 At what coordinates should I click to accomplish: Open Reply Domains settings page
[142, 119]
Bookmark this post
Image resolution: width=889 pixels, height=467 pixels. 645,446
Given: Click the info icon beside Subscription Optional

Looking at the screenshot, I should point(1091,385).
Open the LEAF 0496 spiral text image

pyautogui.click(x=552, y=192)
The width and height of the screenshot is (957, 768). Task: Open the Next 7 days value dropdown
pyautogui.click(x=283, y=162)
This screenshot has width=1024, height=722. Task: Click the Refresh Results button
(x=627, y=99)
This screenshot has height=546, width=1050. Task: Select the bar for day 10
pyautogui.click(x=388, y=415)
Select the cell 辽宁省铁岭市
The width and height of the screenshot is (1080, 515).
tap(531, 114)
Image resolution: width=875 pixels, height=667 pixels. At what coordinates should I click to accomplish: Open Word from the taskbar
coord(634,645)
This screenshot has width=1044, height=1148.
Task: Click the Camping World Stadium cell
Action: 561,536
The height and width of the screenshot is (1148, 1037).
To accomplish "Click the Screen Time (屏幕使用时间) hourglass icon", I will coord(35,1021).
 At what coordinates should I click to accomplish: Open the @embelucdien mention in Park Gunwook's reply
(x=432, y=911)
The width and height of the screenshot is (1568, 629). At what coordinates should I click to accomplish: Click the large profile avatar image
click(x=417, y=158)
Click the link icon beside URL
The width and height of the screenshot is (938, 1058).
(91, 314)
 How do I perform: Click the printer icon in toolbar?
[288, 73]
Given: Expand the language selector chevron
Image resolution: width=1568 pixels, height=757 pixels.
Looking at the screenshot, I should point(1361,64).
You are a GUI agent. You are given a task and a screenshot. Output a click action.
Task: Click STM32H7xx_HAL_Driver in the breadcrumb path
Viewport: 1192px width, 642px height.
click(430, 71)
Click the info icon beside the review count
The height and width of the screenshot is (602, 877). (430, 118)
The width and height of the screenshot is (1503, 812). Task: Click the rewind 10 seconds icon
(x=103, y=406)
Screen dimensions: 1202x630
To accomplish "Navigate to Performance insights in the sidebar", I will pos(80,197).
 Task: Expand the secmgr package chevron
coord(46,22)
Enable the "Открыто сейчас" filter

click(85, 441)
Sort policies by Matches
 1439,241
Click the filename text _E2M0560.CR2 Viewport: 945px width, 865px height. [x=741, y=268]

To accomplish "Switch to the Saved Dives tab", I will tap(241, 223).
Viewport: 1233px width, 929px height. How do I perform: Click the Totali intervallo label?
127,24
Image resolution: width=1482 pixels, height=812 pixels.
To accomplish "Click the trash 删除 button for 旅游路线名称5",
◇ ◇ ◇ ◇
● Problem to work on
Please rewrite the records above, switching each "Viewport" to "Screen size" and leaving everything else unchanged.

● The result
 At what coordinates should I click to accomplish: Open Reply Domains settings page
[142, 119]
Bookmark this post
Image resolution: width=889 pixels, height=467 pixels. 645,446
Given: Click the info icon beside Subscription Optional

Looking at the screenshot, I should point(1091,385).
Open the LEAF 0496 spiral text image

pyautogui.click(x=552, y=192)
The width and height of the screenshot is (957, 768). Task: Open the Next 7 days value dropdown
pyautogui.click(x=283, y=162)
This screenshot has width=1024, height=722. Task: Click the Refresh Results button
(x=627, y=99)
This screenshot has height=546, width=1050. Task: Select the bar for day 10
pyautogui.click(x=388, y=415)
Select the cell 辽宁省铁岭市
The width and height of the screenshot is (1080, 515).
tap(531, 114)
Image resolution: width=875 pixels, height=667 pixels. At what coordinates should I click to accomplish: Open Word from the taskbar
coord(634,645)
This screenshot has width=1044, height=1148.
Task: Click the Camping World Stadium cell
Action: 561,536
The height and width of the screenshot is (1148, 1037).
To accomplish "Click the Screen Time (屏幕使用时间) hourglass icon", I will coord(35,1021).
 At what coordinates should I click to accomplish: Open the @embelucdien mention in Park Gunwook's reply
(x=432, y=911)
The width and height of the screenshot is (1568, 629). At what coordinates should I click to accomplish: Click the large profile avatar image
click(x=417, y=158)
Click the link icon beside URL
The width and height of the screenshot is (938, 1058).
(91, 314)
 How do I perform: Click the printer icon in toolbar?
[288, 73]
Given: Expand the language selector chevron
Image resolution: width=1568 pixels, height=757 pixels.
Looking at the screenshot, I should point(1361,64).
You are a GUI agent. You are given a task and a screenshot. Output a click action.
Task: Click STM32H7xx_HAL_Driver in the breadcrumb path
Screen size: 1192px width, 642px height.
click(430, 71)
Click the info icon beside the review count
The height and width of the screenshot is (602, 877). (430, 118)
The width and height of the screenshot is (1503, 812). Task: Click the rewind 10 seconds icon
(x=103, y=406)
Screen dimensions: 1202x630
To accomplish "Navigate to Performance insights in the sidebar", I will pos(80,197).
 Task: Expand the secmgr package chevron
coord(46,22)
Enable the "Открыто сейчас" filter

click(85, 441)
Sort policies by Matches
 1439,241
Click the filename text _E2M0560.CR2 Screen size: 945px width, 865px height. [x=741, y=268]

To accomplish "Switch to the Saved Dives tab", I will tap(241, 223).
Screen size: 1233px width, 929px height. How do I perform: Click the Totali intervallo label?
127,24
Image resolution: width=1482 pixels, height=812 pixels.
To accomplish "Click the trash 删除 button for 旅游路线名称5",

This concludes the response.